It’s not like I don’t have friends. I have friends all over the world. I just don’t have the vast social network here in London. When I think about my friends, most of those are ones I met through previous jobs or university. If I can’t make friends to socialise with through work here in London, then how else do I form a circle of friends here?

I feel like I am waffling my way through this blog post. You’ll have to forgive me for that. At least I am no longer crying. I knew that I had to channel the hurt and the tears into somewhere, because falling apart is not going to help. This blog has done that. My mum also rang while I was writing this, so I credit speaking to her a help too.

I hope that soon a path may come clear. It is feeling unsettled that gets me the most. As much as I like to be spontaneous, I hate not knowing what is going to happen, and right now I feel like my whole life is being thrown up in the air on a daily basis.

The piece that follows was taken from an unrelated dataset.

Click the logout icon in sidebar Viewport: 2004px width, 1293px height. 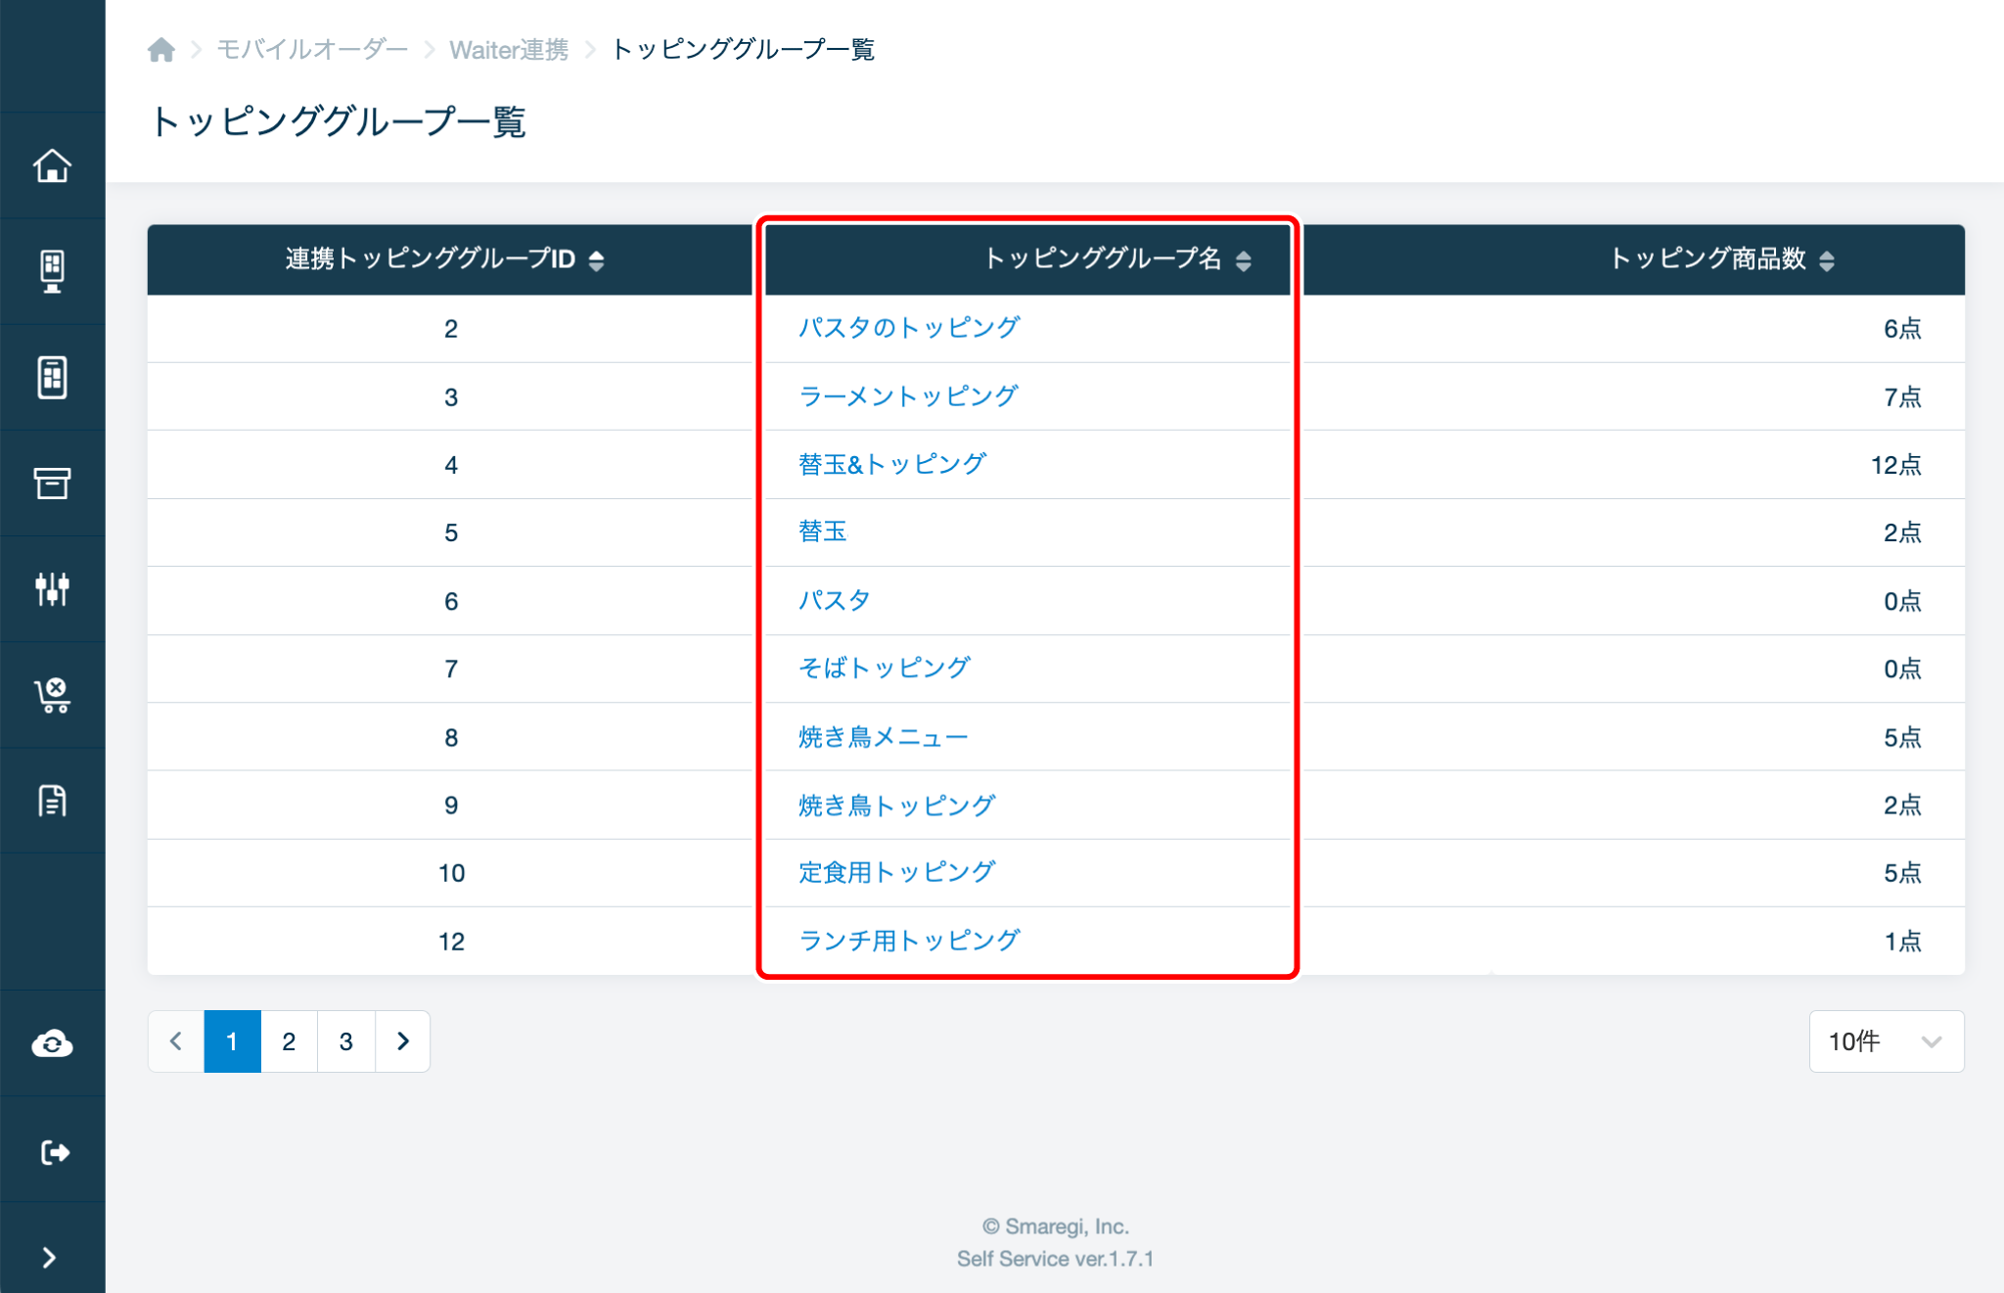(52, 1152)
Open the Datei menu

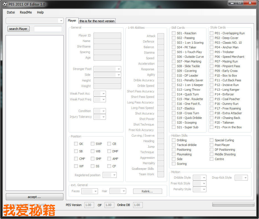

But most of all, I really hate being alone. Today at work, one of the (gay) guys in my office started singing All By Myself by Eric Carmen, a song mostly associated these days with the film Bridget Jones’ Diary. I’m not going to torture you, or me, with that one, but instead will leave you with a bit of INXS.

INXS – By My Side (1991)

Fifty Shades of Grey Hairs

This morning I pulled a long grey hair out of my hairbrush. I discovered my first one last year, and I know there’s a few, but this is the first time one has actually left my head. I think this might be like when I was growing up, and my mum wouldn’t let me shave my legs for the first time because they would grow back thicker. She was right about that.

So I’m expecting to be completely grey within days. Shame, I always thought brunettes had more fun.

The Why Am I Here Cafè…

The other day a friend lent me a copy of his book, The Why Are You Here Cafè, by John Strelecky. On the front cover, under the title, reads, “A new way of finding meaning in your life and your work.”

Generally I only buy self-help books. I don’t actually read them. But this one wasn’t so big, and with nothing else to do but search for places to live, I made a start. All in all the book took me about an hour or so to read, over two days.

Not wanting to make any spoilers for anyone who’s not read it, or plans on seeking it out (which I would encourage), it involves a guy at a crossroads in his life who ends up getting advice on life from the staff at The Why Are You Here Cafè. He learns all about the PFE (Purpose for Existing) and leaves some eight hours later with some very different thoughts on life. At times the book is a little surreal, and reminds me of Twin Peaks. It would not have surprised me one bit had Agent Dale Cooper walked in and asked for a damn fine cup of coffee.

The book has given me much to think about the last day or so since I finished reading it. While it’s nothing I haven’t been thinking about the last eight years, it makes me realise that I need to start working on my PFE. I discovered it in 2011, while studying in the States. I found out that I could write, and once I knew that, I knew it was all I ever wanted to do. Since January 2012, this blog has enabled me to write, although little has been done in the way of fiction writing.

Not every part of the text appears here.